The Saudi stock market edged higher on Sunday as traders bought back shares ahead of Monday’s 2016 budget announcement.
“The Tadawul is very likely to track oil prices next year, and will therefore stay flat at best,” commented James Reeve, deputy chief economist and assistant general manager at Samba Financial Group.
The Tadawul All-Share Index (TASI) closed 0.1 percent higher on Sunday at 6,946 points, rebounding from a low of 6,874 points because of rises in stocks which investors hope will be largely unaffected by the Saudi budget.
The index, however, is down 16.65 percent so far this year.
“This year’s poor performance was due to low oil prices, which have impacted government spending and thereby corporate profits,” Reeve told Arab News.
“There is not really any other reason, though of course all emerging stock markets have performed poorly given China’s slowdown and the strong dollar,” he added.
According to Reuters, official sources said that senior official of Saudi Aramco and the ministers of Economy and Planning, Finance, and Water and Electricity will appear at a news conference on the budget on Monday.
Budget 2016 is expected to contain major changes in spending and possibly revenue policy and officials may want to explain these to the public, Reuters added.
The price of Brent crude oil recently crashed to an 11-year low of $36 a barrel from above $100, 18 months ago.
Tracking the oil market, the petrochemical Industries index dropped 0.75 percent on Sunday. It has declined 22.11 percent so far this year.
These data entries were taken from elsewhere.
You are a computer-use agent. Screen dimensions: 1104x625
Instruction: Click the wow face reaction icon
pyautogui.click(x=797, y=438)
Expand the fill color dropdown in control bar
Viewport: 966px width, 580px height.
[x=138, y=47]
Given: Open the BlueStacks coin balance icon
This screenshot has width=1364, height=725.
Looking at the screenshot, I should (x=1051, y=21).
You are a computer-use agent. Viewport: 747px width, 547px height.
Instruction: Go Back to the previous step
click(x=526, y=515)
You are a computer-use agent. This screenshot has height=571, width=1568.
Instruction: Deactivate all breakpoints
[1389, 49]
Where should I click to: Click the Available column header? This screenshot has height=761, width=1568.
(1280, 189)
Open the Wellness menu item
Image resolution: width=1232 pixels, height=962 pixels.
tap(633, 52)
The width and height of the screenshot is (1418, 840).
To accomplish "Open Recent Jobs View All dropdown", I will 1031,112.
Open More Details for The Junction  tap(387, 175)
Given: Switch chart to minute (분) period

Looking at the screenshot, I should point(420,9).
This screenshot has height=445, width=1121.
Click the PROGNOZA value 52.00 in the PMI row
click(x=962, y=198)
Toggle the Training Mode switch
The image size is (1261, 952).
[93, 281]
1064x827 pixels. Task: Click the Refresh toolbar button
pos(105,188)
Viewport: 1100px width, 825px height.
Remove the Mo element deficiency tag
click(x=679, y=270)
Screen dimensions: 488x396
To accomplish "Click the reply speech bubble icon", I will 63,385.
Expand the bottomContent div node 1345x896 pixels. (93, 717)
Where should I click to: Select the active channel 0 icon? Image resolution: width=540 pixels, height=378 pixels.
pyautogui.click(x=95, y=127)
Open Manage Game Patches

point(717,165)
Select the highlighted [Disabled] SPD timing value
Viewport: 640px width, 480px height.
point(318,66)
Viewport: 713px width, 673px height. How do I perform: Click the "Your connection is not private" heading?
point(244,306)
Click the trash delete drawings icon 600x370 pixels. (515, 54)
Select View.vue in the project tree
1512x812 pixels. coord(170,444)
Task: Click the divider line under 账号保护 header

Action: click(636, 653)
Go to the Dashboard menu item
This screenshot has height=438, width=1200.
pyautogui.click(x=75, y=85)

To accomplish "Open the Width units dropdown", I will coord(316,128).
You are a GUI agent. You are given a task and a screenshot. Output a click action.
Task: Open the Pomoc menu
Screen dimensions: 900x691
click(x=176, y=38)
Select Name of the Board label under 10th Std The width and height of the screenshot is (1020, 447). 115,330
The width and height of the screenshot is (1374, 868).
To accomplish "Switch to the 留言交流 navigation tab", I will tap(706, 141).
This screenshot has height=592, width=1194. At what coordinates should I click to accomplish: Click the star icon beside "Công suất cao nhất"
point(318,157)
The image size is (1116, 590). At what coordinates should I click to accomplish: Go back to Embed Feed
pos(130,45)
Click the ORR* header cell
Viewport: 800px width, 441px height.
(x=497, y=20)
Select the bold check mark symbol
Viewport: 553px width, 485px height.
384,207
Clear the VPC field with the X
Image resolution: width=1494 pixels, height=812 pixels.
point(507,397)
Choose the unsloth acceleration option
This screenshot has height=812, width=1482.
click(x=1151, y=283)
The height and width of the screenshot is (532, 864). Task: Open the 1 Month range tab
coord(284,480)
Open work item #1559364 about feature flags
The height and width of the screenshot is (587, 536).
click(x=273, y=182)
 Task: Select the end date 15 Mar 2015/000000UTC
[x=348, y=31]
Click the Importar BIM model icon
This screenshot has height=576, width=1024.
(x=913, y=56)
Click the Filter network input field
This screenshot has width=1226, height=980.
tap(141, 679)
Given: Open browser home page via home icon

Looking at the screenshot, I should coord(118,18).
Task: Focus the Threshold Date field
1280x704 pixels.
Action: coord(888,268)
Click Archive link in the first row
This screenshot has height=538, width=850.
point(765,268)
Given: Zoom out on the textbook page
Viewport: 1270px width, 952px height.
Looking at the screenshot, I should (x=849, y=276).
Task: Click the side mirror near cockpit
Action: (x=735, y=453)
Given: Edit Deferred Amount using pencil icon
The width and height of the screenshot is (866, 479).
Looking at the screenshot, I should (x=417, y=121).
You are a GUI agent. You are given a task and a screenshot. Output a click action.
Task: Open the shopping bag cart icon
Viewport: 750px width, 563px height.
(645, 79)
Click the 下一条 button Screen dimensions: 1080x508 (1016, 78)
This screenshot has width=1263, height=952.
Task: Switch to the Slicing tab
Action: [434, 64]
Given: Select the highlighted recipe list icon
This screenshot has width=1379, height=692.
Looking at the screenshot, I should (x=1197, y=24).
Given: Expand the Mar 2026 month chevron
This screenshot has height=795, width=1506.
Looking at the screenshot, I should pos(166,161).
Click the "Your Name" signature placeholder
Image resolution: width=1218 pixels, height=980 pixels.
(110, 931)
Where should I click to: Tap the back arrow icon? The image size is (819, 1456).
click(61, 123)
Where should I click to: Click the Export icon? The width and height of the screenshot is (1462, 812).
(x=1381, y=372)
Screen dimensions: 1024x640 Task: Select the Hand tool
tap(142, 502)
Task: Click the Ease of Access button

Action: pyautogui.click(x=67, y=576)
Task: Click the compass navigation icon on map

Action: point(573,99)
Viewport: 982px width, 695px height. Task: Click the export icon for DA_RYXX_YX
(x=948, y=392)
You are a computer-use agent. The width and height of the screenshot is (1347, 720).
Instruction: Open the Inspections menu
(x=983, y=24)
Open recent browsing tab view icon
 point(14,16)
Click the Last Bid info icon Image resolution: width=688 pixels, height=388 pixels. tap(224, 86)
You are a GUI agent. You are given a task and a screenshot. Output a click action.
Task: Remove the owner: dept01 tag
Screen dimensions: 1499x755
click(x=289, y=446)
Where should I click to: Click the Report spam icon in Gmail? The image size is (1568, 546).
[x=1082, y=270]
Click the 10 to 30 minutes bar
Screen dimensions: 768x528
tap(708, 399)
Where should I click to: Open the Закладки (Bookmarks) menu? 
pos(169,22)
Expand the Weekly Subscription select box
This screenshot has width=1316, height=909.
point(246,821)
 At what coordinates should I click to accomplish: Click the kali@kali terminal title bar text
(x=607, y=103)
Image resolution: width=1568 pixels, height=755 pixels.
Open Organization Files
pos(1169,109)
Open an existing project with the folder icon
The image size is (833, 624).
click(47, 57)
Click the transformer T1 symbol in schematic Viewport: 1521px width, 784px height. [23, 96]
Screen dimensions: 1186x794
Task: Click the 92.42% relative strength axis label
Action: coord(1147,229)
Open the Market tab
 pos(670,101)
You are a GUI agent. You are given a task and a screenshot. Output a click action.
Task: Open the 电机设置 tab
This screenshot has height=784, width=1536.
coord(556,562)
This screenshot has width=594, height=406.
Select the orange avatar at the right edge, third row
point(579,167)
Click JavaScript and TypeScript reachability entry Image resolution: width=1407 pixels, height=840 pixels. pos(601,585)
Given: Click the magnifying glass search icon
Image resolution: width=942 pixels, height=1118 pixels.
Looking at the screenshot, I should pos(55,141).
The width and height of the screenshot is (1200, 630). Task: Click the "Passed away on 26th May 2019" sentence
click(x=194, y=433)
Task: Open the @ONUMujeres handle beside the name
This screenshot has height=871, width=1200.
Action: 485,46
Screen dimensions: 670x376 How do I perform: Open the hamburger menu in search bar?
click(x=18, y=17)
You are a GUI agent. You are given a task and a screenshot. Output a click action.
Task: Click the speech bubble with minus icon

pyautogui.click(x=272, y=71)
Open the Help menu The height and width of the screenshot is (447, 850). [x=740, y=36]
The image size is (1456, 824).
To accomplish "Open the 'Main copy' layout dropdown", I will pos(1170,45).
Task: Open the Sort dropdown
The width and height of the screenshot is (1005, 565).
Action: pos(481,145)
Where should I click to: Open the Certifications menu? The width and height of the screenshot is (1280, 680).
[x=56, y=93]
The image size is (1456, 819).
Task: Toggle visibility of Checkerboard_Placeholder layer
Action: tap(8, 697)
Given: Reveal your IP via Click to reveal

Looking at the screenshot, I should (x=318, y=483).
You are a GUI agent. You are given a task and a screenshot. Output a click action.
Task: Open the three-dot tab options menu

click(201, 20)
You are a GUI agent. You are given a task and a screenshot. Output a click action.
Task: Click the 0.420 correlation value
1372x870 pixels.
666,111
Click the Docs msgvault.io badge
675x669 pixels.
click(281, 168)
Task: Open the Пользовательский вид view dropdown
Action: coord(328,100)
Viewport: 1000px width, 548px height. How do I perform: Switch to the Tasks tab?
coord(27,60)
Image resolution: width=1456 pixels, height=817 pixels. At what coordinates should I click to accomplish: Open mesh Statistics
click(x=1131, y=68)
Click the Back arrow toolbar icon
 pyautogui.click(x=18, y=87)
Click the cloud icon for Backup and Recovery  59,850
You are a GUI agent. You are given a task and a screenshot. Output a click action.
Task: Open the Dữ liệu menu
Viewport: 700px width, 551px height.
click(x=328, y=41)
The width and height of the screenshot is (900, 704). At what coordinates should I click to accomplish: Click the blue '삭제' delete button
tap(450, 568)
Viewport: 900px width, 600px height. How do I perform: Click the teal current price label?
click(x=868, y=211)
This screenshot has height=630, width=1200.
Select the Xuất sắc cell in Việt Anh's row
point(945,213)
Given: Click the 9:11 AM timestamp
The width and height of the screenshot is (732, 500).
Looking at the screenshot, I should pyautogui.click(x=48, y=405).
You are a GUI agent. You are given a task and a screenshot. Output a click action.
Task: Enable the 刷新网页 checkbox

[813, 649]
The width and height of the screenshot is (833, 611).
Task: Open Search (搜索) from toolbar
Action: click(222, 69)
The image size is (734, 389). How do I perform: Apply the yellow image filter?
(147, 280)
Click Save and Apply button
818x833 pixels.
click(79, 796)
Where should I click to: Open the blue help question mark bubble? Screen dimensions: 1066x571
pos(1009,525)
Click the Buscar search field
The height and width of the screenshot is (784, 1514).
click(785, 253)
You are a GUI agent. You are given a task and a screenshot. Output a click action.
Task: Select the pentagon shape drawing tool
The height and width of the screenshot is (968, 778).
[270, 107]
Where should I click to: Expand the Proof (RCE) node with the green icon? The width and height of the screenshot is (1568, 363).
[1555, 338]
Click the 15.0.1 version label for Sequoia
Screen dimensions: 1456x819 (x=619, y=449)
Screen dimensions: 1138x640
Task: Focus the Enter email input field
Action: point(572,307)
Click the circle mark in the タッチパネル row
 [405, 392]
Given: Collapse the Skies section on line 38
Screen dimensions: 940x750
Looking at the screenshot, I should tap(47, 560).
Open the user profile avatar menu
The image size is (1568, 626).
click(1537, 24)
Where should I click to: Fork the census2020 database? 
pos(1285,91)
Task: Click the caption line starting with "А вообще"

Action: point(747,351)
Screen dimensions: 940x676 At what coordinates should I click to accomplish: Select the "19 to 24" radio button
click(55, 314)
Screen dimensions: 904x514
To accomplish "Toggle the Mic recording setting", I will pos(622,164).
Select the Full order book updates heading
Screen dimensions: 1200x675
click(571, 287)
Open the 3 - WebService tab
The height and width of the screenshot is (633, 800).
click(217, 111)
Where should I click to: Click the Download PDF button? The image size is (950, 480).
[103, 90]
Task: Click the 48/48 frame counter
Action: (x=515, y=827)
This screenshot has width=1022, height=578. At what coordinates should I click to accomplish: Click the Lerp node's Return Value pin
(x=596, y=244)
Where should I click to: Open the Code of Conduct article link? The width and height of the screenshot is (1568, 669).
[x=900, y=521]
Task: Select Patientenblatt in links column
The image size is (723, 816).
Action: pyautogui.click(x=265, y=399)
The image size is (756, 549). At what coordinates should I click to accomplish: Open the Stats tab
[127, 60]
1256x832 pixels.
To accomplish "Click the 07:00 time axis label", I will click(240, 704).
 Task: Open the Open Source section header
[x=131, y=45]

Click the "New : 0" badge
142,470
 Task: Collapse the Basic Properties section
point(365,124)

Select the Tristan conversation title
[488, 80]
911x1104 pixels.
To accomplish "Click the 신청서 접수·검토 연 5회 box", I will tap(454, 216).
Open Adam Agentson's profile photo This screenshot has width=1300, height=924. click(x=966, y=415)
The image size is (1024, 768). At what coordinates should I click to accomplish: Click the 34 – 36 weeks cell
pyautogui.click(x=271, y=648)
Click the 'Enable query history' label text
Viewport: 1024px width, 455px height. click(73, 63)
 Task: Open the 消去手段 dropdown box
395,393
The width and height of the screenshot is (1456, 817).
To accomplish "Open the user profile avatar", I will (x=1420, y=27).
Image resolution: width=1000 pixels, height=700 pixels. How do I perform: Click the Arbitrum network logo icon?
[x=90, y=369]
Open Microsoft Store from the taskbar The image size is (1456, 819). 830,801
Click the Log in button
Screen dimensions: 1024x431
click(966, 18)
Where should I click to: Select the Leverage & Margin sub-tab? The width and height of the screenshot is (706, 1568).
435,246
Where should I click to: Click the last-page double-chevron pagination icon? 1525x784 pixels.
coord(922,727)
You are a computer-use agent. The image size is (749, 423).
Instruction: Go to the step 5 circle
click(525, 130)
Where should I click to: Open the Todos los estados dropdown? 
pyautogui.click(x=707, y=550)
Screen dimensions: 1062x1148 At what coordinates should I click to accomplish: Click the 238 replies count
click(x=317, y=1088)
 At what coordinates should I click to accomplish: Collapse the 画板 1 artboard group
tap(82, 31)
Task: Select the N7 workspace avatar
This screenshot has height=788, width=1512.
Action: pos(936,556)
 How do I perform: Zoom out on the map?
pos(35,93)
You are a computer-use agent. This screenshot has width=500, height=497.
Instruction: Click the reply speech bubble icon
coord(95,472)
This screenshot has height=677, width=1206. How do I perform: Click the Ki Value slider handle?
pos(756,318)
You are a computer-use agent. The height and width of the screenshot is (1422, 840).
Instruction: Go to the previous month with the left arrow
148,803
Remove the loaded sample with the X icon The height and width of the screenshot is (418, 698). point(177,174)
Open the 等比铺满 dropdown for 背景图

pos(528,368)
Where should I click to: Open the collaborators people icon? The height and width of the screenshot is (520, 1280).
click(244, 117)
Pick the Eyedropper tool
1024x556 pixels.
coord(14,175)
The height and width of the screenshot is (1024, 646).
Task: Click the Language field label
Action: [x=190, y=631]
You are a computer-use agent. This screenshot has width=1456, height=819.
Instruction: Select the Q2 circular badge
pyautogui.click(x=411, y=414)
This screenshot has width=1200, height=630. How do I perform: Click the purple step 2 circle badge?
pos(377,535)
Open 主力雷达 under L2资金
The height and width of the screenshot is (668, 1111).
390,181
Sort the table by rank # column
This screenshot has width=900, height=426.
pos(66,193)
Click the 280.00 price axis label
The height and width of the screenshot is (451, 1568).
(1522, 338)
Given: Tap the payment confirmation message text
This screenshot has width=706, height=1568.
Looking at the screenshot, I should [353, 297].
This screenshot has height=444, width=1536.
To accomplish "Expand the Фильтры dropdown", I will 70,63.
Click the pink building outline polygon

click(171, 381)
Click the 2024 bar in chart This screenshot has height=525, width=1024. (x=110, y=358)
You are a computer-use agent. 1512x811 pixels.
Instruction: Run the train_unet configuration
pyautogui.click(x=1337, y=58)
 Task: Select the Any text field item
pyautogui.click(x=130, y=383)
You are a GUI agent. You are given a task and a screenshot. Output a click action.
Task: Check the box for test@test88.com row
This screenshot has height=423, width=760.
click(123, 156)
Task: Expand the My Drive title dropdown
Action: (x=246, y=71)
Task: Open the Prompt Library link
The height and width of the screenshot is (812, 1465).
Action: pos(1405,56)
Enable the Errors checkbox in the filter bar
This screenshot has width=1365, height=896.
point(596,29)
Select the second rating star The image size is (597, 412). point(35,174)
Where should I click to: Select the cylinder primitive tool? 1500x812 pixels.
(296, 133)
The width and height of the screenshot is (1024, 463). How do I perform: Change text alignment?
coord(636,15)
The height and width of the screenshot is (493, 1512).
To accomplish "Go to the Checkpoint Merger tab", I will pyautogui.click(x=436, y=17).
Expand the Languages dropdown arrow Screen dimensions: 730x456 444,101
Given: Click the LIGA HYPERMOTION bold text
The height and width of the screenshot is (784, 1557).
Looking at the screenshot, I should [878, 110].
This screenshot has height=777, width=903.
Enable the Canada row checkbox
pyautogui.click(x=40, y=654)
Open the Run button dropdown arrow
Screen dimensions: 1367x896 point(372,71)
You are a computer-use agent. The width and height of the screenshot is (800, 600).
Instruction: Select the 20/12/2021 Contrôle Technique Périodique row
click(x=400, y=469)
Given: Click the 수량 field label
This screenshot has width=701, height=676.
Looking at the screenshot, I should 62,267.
A regional analyst told Arab News: “One of the important things about the budget is that it will provide a sense of direction and clarity on the government’s policy priorities. One reason for the recent volatility is a lack of clarity at a time of significant global challenges.”
He added that the situation next year would depend to a large extent on the direction of oil prices.
“This clearly has been a major factor depressing valuations this year. While we can probably assume that the oil cycle is about to turn, the timing still remains unclear,” he said.